__Task prompt__
For this exercise, repeat the records below exactly as written.

^^^^

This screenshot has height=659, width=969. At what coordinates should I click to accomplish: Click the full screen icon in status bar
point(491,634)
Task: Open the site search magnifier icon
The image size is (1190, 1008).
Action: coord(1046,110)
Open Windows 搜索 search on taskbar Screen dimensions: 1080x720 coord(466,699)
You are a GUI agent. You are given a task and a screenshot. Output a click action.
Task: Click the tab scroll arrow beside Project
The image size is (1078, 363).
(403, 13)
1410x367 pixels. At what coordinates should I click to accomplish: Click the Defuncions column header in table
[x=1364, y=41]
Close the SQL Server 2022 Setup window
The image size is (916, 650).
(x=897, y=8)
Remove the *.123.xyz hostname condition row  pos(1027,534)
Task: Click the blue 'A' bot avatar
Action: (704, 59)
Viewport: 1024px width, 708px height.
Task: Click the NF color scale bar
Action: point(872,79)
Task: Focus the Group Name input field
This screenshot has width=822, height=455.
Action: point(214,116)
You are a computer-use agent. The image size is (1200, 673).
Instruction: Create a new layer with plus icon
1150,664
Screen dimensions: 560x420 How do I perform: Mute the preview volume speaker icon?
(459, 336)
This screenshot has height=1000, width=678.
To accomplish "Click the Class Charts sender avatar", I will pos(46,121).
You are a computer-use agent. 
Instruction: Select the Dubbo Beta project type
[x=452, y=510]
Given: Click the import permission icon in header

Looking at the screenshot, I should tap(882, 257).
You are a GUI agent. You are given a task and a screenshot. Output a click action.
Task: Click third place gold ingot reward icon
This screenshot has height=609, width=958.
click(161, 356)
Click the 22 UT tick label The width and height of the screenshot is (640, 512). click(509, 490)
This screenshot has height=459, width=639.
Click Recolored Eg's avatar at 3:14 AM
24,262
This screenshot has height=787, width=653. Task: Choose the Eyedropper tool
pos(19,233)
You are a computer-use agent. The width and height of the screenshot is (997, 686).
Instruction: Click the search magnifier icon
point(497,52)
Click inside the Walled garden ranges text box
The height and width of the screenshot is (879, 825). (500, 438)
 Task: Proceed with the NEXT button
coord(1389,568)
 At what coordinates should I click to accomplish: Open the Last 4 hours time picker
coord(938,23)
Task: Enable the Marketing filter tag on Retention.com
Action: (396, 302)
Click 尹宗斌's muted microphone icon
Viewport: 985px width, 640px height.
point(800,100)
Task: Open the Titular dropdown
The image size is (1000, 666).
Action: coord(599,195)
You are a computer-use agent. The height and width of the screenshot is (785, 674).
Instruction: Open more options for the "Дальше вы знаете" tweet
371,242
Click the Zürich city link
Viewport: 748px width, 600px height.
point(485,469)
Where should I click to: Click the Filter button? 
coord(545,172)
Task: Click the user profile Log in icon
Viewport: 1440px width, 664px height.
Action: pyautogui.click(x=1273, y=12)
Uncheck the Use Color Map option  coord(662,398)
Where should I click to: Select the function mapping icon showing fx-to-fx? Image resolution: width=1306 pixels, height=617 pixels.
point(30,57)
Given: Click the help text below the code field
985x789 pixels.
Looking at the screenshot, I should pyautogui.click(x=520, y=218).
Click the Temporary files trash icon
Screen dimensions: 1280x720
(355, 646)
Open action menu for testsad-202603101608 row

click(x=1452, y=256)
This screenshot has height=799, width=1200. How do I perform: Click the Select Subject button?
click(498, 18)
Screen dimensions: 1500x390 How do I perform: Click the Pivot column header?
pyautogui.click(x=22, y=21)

^^^^

__Answer to this problem__
This screenshot has height=659, width=969. At what coordinates should I click to accomplish: Click the full screen icon in status bar
point(491,634)
Task: Open the site search magnifier icon
The image size is (1190, 1008).
Action: coord(1046,110)
Open Windows 搜索 search on taskbar Screen dimensions: 1080x720 coord(466,699)
You are a GUI agent. You are given a task and a screenshot. Output a click action.
Task: Click the tab scroll arrow beside Project
The image size is (1078, 363).
(403, 13)
1410x367 pixels. At what coordinates should I click to accomplish: Click the Defuncions column header in table
[x=1364, y=41]
Close the SQL Server 2022 Setup window
The image size is (916, 650).
(x=897, y=8)
Remove the *.123.xyz hostname condition row  pos(1027,534)
Task: Click the blue 'A' bot avatar
Action: (704, 59)
Viewport: 1024px width, 708px height.
Task: Click the NF color scale bar
Action: point(872,79)
Task: Focus the Group Name input field
This screenshot has width=822, height=455.
Action: point(214,116)
You are a computer-use agent. The image size is (1200, 673).
Instruction: Create a new layer with plus icon
1150,664
Screen dimensions: 560x420 How do I perform: Mute the preview volume speaker icon?
(459, 336)
This screenshot has height=1000, width=678.
To accomplish "Click the Class Charts sender avatar", I will pos(46,121).
You are a computer-use agent. 
Instruction: Select the Dubbo Beta project type
[x=452, y=510]
Given: Click the import permission icon in header

Looking at the screenshot, I should tap(882, 257).
You are a GUI agent. You are given a task and a screenshot. Output a click action.
Task: Click third place gold ingot reward icon
This screenshot has height=609, width=958.
click(161, 356)
Click the 22 UT tick label The width and height of the screenshot is (640, 512). click(509, 490)
This screenshot has height=459, width=639.
Click Recolored Eg's avatar at 3:14 AM
24,262
This screenshot has height=787, width=653. Task: Choose the Eyedropper tool
pos(19,233)
You are a computer-use agent. The width and height of the screenshot is (997, 686).
Instruction: Click the search magnifier icon
point(497,52)
Click inside the Walled garden ranges text box
The height and width of the screenshot is (879, 825). (500, 438)
 Task: Proceed with the NEXT button
coord(1389,568)
 At what coordinates should I click to accomplish: Open the Last 4 hours time picker
coord(938,23)
Task: Enable the Marketing filter tag on Retention.com
Action: (396, 302)
Click 尹宗斌's muted microphone icon
Viewport: 985px width, 640px height.
point(800,100)
Task: Open the Titular dropdown
The image size is (1000, 666).
Action: coord(599,195)
You are a computer-use agent. The height and width of the screenshot is (785, 674).
Instruction: Open more options for the "Дальше вы знаете" tweet
371,242
Click the Zürich city link
Viewport: 748px width, 600px height.
point(485,469)
Where should I click to: Click the Filter button? 
coord(545,172)
Task: Click the user profile Log in icon
Viewport: 1440px width, 664px height.
Action: pyautogui.click(x=1273, y=12)
Uncheck the Use Color Map option  coord(662,398)
Where should I click to: Select the function mapping icon showing fx-to-fx? Image resolution: width=1306 pixels, height=617 pixels.
point(30,57)
Given: Click the help text below the code field
985x789 pixels.
Looking at the screenshot, I should pyautogui.click(x=520, y=218).
Click the Temporary files trash icon
Screen dimensions: 1280x720
(355, 646)
Open action menu for testsad-202603101608 row

click(x=1452, y=256)
This screenshot has height=799, width=1200. How do I perform: Click the Select Subject button?
click(498, 18)
Screen dimensions: 1500x390 How do I perform: Click the Pivot column header?
pyautogui.click(x=22, y=21)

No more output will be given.